What the task requires -> Count the lines in the data below where the string "sidebar" occurs, please, and give the number alone.
● ● ● ●
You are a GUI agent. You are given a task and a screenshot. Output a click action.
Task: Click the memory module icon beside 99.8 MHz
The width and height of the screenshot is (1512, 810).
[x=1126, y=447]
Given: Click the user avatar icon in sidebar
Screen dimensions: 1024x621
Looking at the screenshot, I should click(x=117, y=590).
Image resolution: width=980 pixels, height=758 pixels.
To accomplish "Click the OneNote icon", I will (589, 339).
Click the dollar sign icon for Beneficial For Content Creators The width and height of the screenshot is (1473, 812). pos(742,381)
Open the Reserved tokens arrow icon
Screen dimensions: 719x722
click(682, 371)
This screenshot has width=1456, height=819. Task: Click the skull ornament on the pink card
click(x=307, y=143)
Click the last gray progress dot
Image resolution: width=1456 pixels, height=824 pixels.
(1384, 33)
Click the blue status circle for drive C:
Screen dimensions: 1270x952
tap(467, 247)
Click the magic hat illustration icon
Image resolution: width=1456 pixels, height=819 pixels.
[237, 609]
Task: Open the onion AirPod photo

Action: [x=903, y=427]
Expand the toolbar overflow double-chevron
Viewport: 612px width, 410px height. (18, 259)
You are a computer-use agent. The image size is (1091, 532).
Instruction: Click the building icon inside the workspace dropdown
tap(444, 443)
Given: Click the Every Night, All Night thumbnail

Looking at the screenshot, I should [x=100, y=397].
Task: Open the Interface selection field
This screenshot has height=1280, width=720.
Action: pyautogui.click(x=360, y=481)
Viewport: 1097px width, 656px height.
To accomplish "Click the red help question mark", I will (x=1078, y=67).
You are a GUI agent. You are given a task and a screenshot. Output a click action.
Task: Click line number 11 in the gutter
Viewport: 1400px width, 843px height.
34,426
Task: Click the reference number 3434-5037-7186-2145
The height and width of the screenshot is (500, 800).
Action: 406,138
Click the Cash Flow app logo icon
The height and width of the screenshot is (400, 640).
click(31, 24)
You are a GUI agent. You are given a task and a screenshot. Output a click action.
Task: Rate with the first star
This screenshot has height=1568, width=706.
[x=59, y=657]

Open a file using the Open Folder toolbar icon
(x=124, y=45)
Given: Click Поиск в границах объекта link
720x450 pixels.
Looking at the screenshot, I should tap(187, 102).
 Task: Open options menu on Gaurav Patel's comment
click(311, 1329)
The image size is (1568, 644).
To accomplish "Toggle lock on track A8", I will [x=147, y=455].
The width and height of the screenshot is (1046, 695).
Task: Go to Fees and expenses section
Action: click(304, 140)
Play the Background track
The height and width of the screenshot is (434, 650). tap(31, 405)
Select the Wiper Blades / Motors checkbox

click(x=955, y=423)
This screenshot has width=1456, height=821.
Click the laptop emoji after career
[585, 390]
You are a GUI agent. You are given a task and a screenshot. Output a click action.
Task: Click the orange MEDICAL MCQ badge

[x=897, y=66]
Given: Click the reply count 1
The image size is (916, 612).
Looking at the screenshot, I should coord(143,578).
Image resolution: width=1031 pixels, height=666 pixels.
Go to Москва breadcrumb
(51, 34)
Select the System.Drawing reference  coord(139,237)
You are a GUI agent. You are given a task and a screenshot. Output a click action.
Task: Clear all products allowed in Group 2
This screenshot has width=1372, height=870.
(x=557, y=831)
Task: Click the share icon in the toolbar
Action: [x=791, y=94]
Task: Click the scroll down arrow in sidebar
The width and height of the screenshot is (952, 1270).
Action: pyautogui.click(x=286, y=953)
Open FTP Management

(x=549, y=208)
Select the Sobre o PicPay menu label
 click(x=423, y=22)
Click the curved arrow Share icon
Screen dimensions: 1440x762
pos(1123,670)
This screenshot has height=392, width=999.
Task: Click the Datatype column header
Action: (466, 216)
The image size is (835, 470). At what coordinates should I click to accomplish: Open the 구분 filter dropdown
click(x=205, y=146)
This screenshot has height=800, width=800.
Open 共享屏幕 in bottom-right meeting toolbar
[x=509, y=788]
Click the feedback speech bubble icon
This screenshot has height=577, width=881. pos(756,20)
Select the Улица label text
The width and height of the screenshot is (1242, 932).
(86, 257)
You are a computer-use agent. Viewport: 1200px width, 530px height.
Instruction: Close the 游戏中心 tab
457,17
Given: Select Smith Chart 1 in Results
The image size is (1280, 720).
● ● ● ●
Answer section -> 2